The cover to The Gods Came Afterwards by Sharmistha MohantyNew Delhi. Speaking Tiger Books. 2019. 88 pages. 

CLASSICAL INDIAN LITERATURE (religious as well as secular, in Sanskrit but also Prakrit, Pali, and Tamil) continues to inspire contemporary writers and to generate both new and innovative translations and original works of art. Bhakti poetry and the two major Sanskrit epics, the Mahābhārata and the Rāmāyana, have been cast and recast in various creative forms and genres, with more or less explicit literary, cultural, or political agendas. 

Sharmistha Mohanty’s long-awaited first collection of verse, The Gods Came Afterwards (see WLT, Winter 2019, 19), draws inspiration from the older substratum of the Rig Veda, a collection of hymns dating “from approximately 1200–900 bce.” As Mohanty explains in her notes: “At the time when the Rig Vedic hymns were composed there was a belief that new hymns must continually be made for use in rituals and worship. And in fact, the hymns were composed over hundreds of years by various poets and seers and passed down orally. It was only much later that these became the canon and nothing new was added. Around 1200 ce the hymns were collated, written down and composed into a text.” 

This canonical process produced “the oldest religious and spiritual text still in use,” but in so doing extinguished the creative source that had made it possible. Reading or chanting these hymns ritually or ceremonially is not the same as composing them, memorizing them, and transmitting them orally “over hundreds of years.” Mohanty shows us (and this is perhaps the single most extraordinary achievement of this book) how natural and spontaneous a prayer, a supplication, or a hymn can be, and how necessary to a better understanding of our condition “in this place where we become.” Such a deeper understanding can only be human, rather than divine or theological. 

In Mohanty’s rarefied vision, it implies an ongoing endeavor to attain broadness out of narrowness, to envision the infinite and the universal in humanity’s all-too-finite and restrained experience (“We see nothing / behind nothing ahead / These worlds are broad above / beyond our knowing”). Narrowness equals darkness and blindness, the ignorance that is a consequence of unknowing; therefore the invoked path is toward light, comprehension, and the gift of seeing (“Unclose / the nights / unbind / our thoughts / give us an / uncircumscribed / earth / make us of / broad gaze”).

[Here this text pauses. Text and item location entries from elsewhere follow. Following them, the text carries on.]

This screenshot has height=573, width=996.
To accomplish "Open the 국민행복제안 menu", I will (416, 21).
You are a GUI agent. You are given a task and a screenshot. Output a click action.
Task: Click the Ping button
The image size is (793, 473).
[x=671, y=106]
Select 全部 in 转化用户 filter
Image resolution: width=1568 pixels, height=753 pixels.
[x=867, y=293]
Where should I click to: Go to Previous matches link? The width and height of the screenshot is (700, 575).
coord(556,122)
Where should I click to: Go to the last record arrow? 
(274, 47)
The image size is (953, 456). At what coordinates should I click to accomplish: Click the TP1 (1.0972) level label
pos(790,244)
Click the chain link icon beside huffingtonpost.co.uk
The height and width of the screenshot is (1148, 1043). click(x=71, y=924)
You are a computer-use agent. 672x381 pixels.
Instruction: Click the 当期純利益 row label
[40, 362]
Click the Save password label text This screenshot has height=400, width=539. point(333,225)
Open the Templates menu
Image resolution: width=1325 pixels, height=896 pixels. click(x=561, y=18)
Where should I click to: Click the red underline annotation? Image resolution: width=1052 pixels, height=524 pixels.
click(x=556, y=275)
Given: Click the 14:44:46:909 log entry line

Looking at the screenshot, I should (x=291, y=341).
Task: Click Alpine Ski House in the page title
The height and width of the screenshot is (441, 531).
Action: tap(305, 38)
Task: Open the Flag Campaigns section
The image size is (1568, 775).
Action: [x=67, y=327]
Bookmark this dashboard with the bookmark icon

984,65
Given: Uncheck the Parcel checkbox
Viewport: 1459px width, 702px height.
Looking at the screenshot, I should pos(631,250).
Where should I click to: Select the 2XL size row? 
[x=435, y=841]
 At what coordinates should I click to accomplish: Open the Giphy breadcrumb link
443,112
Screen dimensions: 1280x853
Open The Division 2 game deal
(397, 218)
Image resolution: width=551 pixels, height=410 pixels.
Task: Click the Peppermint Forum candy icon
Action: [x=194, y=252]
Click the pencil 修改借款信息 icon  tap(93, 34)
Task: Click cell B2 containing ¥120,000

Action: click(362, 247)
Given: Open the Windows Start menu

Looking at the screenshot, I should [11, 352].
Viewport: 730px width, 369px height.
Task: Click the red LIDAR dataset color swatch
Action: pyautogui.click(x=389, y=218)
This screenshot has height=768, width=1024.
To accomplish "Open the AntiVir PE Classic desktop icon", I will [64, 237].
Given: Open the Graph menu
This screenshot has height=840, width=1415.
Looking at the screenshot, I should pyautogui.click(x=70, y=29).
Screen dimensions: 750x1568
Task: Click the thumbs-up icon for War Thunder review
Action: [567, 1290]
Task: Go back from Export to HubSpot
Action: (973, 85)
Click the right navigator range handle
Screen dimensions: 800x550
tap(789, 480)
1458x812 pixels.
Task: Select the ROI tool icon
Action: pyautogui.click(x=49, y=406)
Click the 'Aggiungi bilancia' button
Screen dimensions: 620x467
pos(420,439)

Mohanty’s elevated diction runs the gamut from incantatory (“breath by breath / saying saying / syllable by syllable / making, meaning”) to aphoristic (“Who comes through / fire shines in / ashes”) and, in true Vedic style, tends toward the self-referential (“Bearing light in / the mouth / I light a syllable / and all the other / syllables follow . . . / . . . With my labour / I illuminate / ancient things / bearing light / in the mouth / at night’s / boundary”). Lastly, it has all the piercing or electrifying intensity of the best minimalist poetry, urging the Reading Eye to take off and rise above the field of writing, to morph into a Singing Voice, and to soar unfettered by the laws of either typography or syntax.